_Texto da página_
-- -- --
A BELA DA TARDE por hamilton alves / florianópolis

O título desta crônica é o mesmo que o do filme de Buñuel, que foi estrelado por Catherine Deneuve,  com muito sucesso. Não gostei do filme, mas isso não impediu que tivesse colhido boa crítica.

Uma moça, cabelos revoltos, compridos, soltos, de uma silhueta fascinante, sentou-se a um banco de uma pracinha.

Tinha o ar de entediada.

Mas não, me enganava, pelo que sucedeu a seguir, abanando a mão para uma pessoa que a interposição de uma planta alta me impediu de ver de quem se tratava. Seria um namorado ou amante ou marido?

Não, era um grupo de amigas, que a chamava.

Ao sentar-se no banco, olhou a sandália, os dedos dos pés. Ficou assim, por um tempo, contemplando-os.

Trazia uma casaquinho branco em cima de uma  blusa sem mangas, verde clara. Sentiu calor. Tirou o casaquinho. E deixou ver os braços claros e lindos. Cena que me lembrou Machado de Assis, que era fixado em braços femininos. Tem até, em homenagem a esses membros, um conto com o título “Uns braços”, que mostra a fixação de um estudante, Inácio, um jovem de boa aparência, que não tira os olhos dos braços de Dona Severina, que vive maritalmente com o estouvado Borges. Volta e meia, quando lhe permitiam as circunstâncias e as distrações do marido, fixava-os neles.

Quando se ergueu do banco, encaminhando-se em direção ao grupo de moças (tinha um sujeito colhendo fotos do grupo), só então percebi seu porte de princesa.

Todo o conjunto do corpo (cabeça, torax e membros) balançava harmoniosamente, como se fora constituido de delicados mecanismos que lhe permitissem essa dança de carne e músculos.

O que faria àquela hora numa praça praticamente nua?

Fui a um bar nas redondezas. Na volta, ainda a vi soberana entre as demais, de certo modo cônscia de sua realeza.

Não a vi de perto. Nem me aproximei para observar os detalhes de sua figura esbelta.

Seria indiscrição.

Segui meu caminho, convencido de que a beleza, onde quer que surja, ocupa um lugar de realce, impondo-se a tudo. É um fenômeno que chama a atenção e estabelece uma certa hierarquia.

Algum filósofo já afirmou que “a beleza é um mistério”.

Era o caso daquela bela da tarde, que irradiava seu viço juvenil por toda a praça.
-- -- --
_Instruções das tarefas_
[a] Com base na crônica, responda às três perguntas, marcando cada resposta com o mesmo número.
(i) Quem estrelou o filme de Buñuel mencionado no começo?
(ii) Que peça de roupa a moça usava por baixo do casaquinho branco?
(iii) Qual é o título do conto de Machado de Assis citado?
[b] Explique, em uma ou duas frases, por que o narrador da crônica não chegou perto da moça para observar os detalhes de sua figura.
[c] Resuma a crônica em duas frases.
-- -- --
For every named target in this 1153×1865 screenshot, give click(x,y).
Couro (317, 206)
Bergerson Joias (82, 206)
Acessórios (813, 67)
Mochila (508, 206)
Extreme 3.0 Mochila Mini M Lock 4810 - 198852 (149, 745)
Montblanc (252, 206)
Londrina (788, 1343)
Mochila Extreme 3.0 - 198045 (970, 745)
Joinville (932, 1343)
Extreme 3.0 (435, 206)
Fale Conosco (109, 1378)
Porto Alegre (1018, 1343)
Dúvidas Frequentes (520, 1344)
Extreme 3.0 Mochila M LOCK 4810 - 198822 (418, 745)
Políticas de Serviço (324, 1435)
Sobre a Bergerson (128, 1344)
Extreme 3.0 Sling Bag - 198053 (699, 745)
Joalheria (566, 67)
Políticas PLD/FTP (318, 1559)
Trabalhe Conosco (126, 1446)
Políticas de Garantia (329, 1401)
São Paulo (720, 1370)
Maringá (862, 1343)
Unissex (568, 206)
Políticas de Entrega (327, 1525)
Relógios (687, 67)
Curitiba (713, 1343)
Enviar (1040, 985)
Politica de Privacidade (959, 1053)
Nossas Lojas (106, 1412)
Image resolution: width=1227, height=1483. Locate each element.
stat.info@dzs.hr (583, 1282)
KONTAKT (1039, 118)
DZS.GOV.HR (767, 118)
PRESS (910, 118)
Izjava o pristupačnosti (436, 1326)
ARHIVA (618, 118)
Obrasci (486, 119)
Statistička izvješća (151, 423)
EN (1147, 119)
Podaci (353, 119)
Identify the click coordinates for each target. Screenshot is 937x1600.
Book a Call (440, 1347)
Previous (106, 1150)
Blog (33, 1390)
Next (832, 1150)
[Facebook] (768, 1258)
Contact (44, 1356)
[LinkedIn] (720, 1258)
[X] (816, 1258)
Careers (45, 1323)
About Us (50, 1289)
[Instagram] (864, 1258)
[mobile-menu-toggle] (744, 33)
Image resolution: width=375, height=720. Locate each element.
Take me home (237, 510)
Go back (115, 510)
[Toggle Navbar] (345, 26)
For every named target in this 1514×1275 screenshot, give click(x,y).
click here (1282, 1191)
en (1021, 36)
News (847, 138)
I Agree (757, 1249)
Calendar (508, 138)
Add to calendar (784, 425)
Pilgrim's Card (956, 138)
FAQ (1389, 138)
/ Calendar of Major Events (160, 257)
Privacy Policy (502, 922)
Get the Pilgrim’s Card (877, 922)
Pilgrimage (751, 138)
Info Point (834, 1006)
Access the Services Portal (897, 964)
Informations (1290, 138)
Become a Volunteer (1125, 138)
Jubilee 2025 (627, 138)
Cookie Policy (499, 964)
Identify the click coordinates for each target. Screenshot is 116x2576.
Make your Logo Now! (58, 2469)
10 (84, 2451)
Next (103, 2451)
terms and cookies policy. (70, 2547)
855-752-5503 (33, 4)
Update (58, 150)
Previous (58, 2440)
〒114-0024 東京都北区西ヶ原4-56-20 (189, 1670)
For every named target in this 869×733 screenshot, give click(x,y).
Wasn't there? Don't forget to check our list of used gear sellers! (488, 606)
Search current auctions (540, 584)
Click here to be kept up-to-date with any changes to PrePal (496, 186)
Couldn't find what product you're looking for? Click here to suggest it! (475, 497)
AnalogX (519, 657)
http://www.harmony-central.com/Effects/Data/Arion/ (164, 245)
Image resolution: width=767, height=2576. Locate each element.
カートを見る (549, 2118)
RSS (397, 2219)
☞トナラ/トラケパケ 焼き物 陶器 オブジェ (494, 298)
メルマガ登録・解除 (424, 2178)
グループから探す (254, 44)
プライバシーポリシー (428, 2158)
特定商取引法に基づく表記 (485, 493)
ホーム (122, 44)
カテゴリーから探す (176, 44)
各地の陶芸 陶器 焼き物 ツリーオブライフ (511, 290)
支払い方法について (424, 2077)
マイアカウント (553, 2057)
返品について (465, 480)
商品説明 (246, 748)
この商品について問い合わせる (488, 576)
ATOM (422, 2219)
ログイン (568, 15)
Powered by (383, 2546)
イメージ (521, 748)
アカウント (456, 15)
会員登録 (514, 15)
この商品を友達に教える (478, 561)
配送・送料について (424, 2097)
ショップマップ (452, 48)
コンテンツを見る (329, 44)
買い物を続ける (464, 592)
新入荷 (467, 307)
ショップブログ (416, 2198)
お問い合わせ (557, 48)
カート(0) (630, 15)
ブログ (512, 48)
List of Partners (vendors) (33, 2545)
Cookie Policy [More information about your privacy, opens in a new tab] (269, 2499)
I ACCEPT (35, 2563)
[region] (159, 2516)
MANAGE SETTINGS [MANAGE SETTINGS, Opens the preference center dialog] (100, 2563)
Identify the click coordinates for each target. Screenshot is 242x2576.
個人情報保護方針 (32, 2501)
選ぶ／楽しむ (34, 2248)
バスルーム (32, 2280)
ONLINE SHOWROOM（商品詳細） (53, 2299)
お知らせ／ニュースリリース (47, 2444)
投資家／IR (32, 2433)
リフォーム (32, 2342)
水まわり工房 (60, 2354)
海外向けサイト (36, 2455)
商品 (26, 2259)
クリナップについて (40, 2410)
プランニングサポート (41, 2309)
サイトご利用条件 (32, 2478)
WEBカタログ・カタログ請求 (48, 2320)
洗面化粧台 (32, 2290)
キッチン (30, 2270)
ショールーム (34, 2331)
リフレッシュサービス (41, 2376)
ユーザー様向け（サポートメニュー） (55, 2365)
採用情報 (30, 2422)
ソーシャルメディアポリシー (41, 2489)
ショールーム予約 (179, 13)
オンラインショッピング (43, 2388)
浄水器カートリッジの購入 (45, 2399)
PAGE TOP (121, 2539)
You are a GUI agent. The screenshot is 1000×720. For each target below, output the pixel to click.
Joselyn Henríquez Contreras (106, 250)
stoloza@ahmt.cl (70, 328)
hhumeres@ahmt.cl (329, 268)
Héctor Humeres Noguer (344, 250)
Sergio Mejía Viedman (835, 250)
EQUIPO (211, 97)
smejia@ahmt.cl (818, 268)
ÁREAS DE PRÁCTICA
-- -- --
_Respostas do exercício_
[a]
(i) Catherine Deneuve.
(ii) Uma blusa sem mangas, verde clara.
(iii) "Uns braços".

[b] O narrador não se aproximou da moça porque, como ele mesmo afirma, isso seria indiscrição.

[c] Numa pracinha, o narrador observa uma moça de silhueta fascinante que tira o casaquinho, mostrando braços que o fazem lembrar de Machado de Assis, e depois caminha com porte de princesa até um grupo de amigas. Sem se aproximar dela, ele segue seu caminho convencido de que a beleza, onde quer que surja, ocupa um lugar de realce e se impõe a tudo.